Source material:

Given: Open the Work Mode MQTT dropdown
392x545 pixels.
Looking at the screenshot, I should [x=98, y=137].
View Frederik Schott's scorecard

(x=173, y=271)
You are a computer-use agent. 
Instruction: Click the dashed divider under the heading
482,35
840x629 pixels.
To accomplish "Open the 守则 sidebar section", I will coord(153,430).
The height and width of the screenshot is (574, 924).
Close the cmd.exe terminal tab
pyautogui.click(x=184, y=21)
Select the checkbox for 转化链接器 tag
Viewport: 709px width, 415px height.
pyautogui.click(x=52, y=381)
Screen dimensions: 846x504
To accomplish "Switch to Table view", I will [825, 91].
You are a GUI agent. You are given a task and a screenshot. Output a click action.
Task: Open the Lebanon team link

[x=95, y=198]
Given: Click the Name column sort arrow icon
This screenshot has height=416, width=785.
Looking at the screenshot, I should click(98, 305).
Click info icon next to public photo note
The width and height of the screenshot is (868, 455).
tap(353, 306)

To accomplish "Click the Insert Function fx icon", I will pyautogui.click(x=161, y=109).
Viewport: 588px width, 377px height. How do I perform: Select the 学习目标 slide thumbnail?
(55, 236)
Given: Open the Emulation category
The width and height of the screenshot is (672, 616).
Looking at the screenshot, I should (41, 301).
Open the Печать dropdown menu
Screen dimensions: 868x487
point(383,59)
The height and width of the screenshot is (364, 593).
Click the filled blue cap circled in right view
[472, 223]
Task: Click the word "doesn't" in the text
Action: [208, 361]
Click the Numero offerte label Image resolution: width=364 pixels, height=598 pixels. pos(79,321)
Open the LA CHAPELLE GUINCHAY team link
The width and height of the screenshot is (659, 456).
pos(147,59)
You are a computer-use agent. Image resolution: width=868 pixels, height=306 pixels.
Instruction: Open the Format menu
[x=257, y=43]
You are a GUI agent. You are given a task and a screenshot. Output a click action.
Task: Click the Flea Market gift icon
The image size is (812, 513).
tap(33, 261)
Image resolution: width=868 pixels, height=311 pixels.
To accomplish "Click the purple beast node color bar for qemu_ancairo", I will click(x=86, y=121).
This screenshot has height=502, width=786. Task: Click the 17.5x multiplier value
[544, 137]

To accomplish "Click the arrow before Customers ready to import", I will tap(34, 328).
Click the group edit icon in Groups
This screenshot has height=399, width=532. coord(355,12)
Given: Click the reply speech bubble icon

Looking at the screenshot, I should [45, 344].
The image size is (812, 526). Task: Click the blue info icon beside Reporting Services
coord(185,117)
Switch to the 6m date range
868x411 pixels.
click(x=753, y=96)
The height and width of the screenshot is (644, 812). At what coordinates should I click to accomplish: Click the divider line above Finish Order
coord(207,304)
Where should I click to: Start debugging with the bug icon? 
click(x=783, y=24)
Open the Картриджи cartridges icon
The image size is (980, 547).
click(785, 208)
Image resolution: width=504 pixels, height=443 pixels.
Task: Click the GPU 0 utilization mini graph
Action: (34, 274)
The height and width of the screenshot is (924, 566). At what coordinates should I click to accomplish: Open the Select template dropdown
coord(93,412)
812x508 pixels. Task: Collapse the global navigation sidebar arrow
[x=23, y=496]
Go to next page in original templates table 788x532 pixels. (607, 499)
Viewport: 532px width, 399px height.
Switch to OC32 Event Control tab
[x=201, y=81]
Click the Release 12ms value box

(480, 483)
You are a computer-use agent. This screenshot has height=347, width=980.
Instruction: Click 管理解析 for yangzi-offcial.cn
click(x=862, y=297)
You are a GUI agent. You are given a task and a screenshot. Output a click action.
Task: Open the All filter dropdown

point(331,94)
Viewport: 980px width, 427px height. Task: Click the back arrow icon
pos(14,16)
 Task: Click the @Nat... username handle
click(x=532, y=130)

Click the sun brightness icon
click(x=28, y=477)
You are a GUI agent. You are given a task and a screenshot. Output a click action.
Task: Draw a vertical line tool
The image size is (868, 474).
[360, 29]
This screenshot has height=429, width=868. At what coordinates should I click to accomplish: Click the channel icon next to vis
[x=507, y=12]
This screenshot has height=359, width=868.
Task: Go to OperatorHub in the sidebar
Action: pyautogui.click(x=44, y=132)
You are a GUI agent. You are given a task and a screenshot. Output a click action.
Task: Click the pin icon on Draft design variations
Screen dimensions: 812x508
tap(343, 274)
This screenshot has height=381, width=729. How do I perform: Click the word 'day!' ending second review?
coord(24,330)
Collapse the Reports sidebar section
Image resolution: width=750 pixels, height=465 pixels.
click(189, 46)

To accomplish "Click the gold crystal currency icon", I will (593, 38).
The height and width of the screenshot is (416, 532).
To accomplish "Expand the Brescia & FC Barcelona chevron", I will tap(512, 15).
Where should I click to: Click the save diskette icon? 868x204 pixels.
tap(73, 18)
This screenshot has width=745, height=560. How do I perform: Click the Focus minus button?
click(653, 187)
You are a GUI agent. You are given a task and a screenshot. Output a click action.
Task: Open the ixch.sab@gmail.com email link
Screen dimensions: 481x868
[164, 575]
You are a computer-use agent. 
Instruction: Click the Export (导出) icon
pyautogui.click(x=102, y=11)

Work item: In the answer, each line of the data must appear exactly as written.

Task result:
Given: Open the Work Mode MQTT dropdown
392x545 pixels.
Looking at the screenshot, I should [x=98, y=137].
View Frederik Schott's scorecard

(x=173, y=271)
You are a computer-use agent. 
Instruction: Click the dashed divider under the heading
482,35
840x629 pixels.
To accomplish "Open the 守则 sidebar section", I will coord(153,430).
The height and width of the screenshot is (574, 924).
Close the cmd.exe terminal tab
pyautogui.click(x=184, y=21)
Select the checkbox for 转化链接器 tag
Viewport: 709px width, 415px height.
pyautogui.click(x=52, y=381)
Screen dimensions: 846x504
To accomplish "Switch to Table view", I will [825, 91].
You are a GUI agent. You are given a task and a screenshot. Output a click action.
Task: Open the Lebanon team link

[x=95, y=198]
Given: Click the Name column sort arrow icon
This screenshot has height=416, width=785.
Looking at the screenshot, I should click(98, 305).
Click info icon next to public photo note
The width and height of the screenshot is (868, 455).
tap(353, 306)

To accomplish "Click the Insert Function fx icon", I will pyautogui.click(x=161, y=109).
Viewport: 588px width, 377px height. How do I perform: Select the 学习目标 slide thumbnail?
(55, 236)
Given: Open the Emulation category
The width and height of the screenshot is (672, 616).
Looking at the screenshot, I should (41, 301).
Open the Печать dropdown menu
Screen dimensions: 868x487
point(383,59)
The height and width of the screenshot is (364, 593).
Click the filled blue cap circled in right view
[472, 223]
Task: Click the word "doesn't" in the text
Action: [208, 361]
Click the Numero offerte label Image resolution: width=364 pixels, height=598 pixels. pos(79,321)
Open the LA CHAPELLE GUINCHAY team link
The width and height of the screenshot is (659, 456).
pos(147,59)
You are a computer-use agent. Image resolution: width=868 pixels, height=306 pixels.
Instruction: Open the Format menu
[x=257, y=43]
You are a GUI agent. You are given a task and a screenshot. Output a click action.
Task: Click the Flea Market gift icon
The image size is (812, 513).
tap(33, 261)
Image resolution: width=868 pixels, height=311 pixels.
To accomplish "Click the purple beast node color bar for qemu_ancairo", I will click(x=86, y=121).
This screenshot has height=502, width=786. Task: Click the 17.5x multiplier value
[544, 137]

To accomplish "Click the arrow before Customers ready to import", I will tap(34, 328).
Click the group edit icon in Groups
This screenshot has height=399, width=532. coord(355,12)
Given: Click the reply speech bubble icon

Looking at the screenshot, I should [45, 344].
The image size is (812, 526). Task: Click the blue info icon beside Reporting Services
coord(185,117)
Switch to the 6m date range
868x411 pixels.
click(x=753, y=96)
The height and width of the screenshot is (644, 812). At what coordinates should I click to accomplish: Click the divider line above Finish Order
coord(207,304)
Where should I click to: Start debugging with the bug icon? 
click(x=783, y=24)
Open the Картриджи cartridges icon
The image size is (980, 547).
click(785, 208)
Image resolution: width=504 pixels, height=443 pixels.
Task: Click the GPU 0 utilization mini graph
Action: (34, 274)
The height and width of the screenshot is (924, 566). At what coordinates should I click to accomplish: Open the Select template dropdown
coord(93,412)
812x508 pixels. Task: Collapse the global navigation sidebar arrow
[x=23, y=496]
Go to next page in original templates table 788x532 pixels. (607, 499)
Viewport: 532px width, 399px height.
Switch to OC32 Event Control tab
[x=201, y=81]
Click the Release 12ms value box

(480, 483)
You are a computer-use agent. This screenshot has height=347, width=980.
Instruction: Click 管理解析 for yangzi-offcial.cn
click(x=862, y=297)
You are a GUI agent. You are given a task and a screenshot. Output a click action.
Task: Open the All filter dropdown

point(331,94)
Viewport: 980px width, 427px height. Task: Click the back arrow icon
pos(14,16)
 Task: Click the @Nat... username handle
click(x=532, y=130)

Click the sun brightness icon
click(x=28, y=477)
You are a GUI agent. You are given a task and a screenshot. Output a click action.
Task: Draw a vertical line tool
The image size is (868, 474).
[360, 29]
This screenshot has height=429, width=868. At what coordinates should I click to accomplish: Click the channel icon next to vis
[x=507, y=12]
This screenshot has height=359, width=868.
Task: Go to OperatorHub in the sidebar
Action: pyautogui.click(x=44, y=132)
You are a GUI agent. You are given a task and a screenshot. Output a click action.
Task: Click the pin icon on Draft design variations
Screen dimensions: 812x508
tap(343, 274)
This screenshot has height=381, width=729. How do I perform: Click the word 'day!' ending second review?
coord(24,330)
Collapse the Reports sidebar section
Image resolution: width=750 pixels, height=465 pixels.
click(189, 46)

To accomplish "Click the gold crystal currency icon", I will (593, 38).
The height and width of the screenshot is (416, 532).
To accomplish "Expand the Brescia & FC Barcelona chevron", I will tap(512, 15).
Where should I click to: Click the save diskette icon? 868x204 pixels.
tap(73, 18)
This screenshot has width=745, height=560. How do I perform: Click the Focus minus button?
click(653, 187)
You are a GUI agent. You are given a task and a screenshot. Output a click action.
Task: Open the ixch.sab@gmail.com email link
Screen dimensions: 481x868
[164, 575]
You are a computer-use agent. 
Instruction: Click the Export (导出) icon
pyautogui.click(x=102, y=11)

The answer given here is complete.